It’s unclear whether Chinese Communist Party (CCP) leader Xi Jinping or his political enemies were behind the alleged purge of the Fujian clique, one of two groups considered to be Xi’s allies. The possibility of the second scenario has raised some concerns that Xi may become more aggressive on the international front if he believes that he’s on the verge of losing power.
He, the second-ranked vice chairman of the CCP’s Central Military Commission (CMC) and a member of the Party’s Politburo, has not been seen in public since March 11, when he attended this year’s closing session of the National People’s Congress (NPC), the Chinese regime’s rubber-stamp legislature and the highest state organ of power.

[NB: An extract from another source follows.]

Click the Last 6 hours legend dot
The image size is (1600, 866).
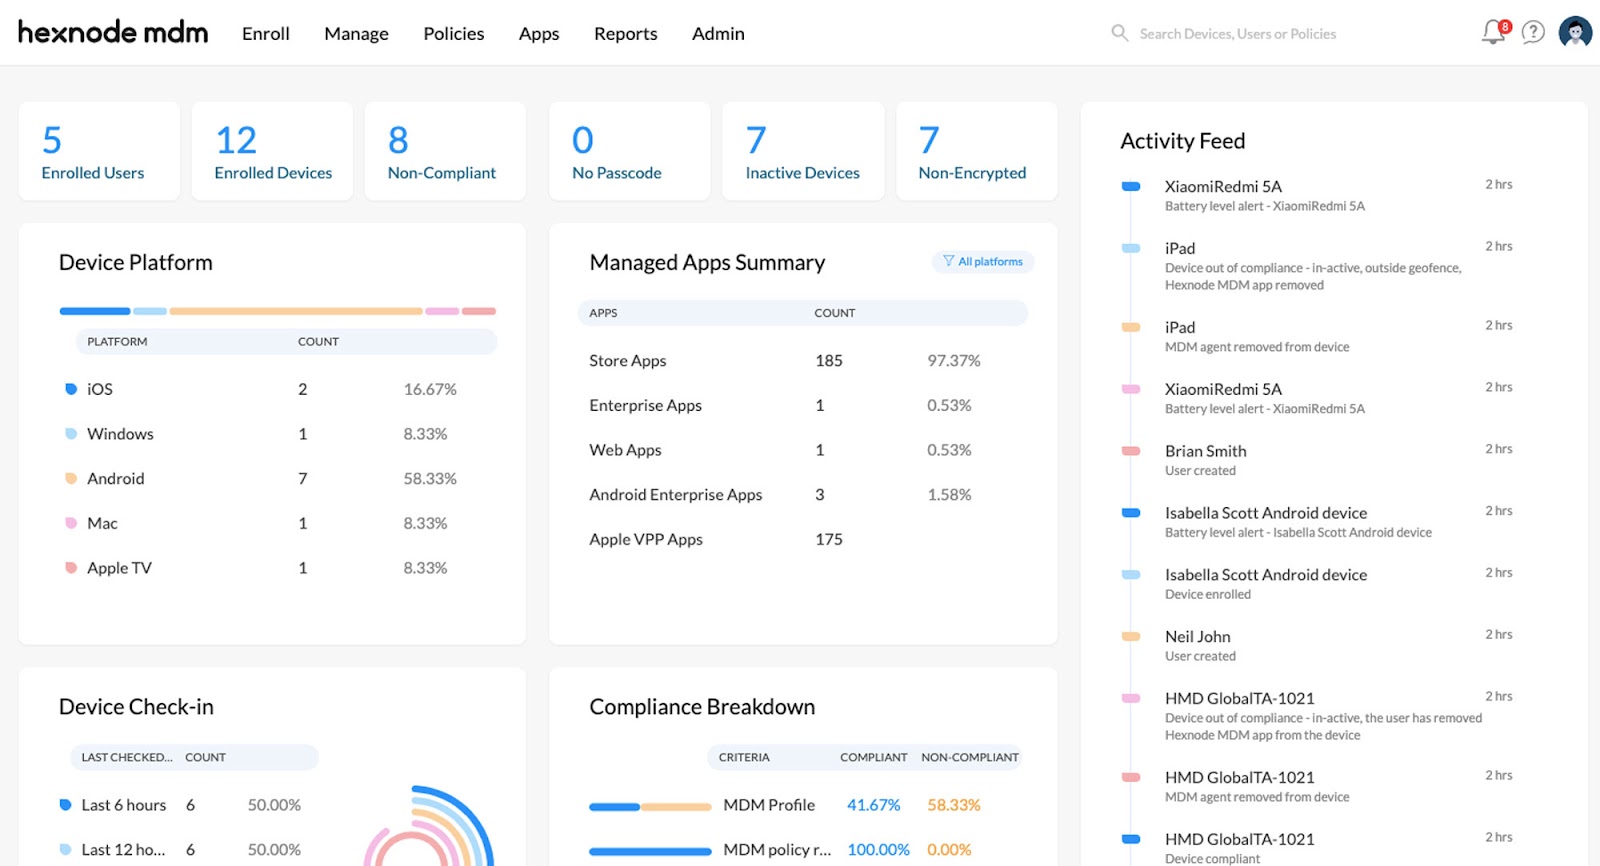tap(65, 805)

During the two weeks, He and the CMC’s first-ranked vice chairman, Zhang Youxia, were both absent from a seminar that marked the CCP’s enactment of the Anti-Secession Law 20 years ago. The law targets so-called Taiwan separatists. Neither were they seen by Xi’s side during his visit to China’s southwestern Yunnan Province. Their absences were considered unusual because such events had previously been attended by at least one of the two CMC vice chairmen.
Zhao Lanjian, a former investigative journalist in China who is now based in the United States, recently told The Epoch Times that at least three sources had confirmed to him that He had been detained on March 11.
According to Zhao Lanjian, who first reported He’s alleged arrest on social media platform X on March 13, the PLA general was taken away shortly after the NPC session and subsequently had a heart attack and was detained at the 301 Hospital, a top PLA hospital that treats the CCP’s high-level officials. The hospital is often mentioned in rumors concerning political assassinations within the Chinese regime.
Zhao Lanjian cited one of the sources, saying that the CMC is reviewing He’s speeches as CMC vice chairman, along with documents, photos, and videos involving him, to remove his influence.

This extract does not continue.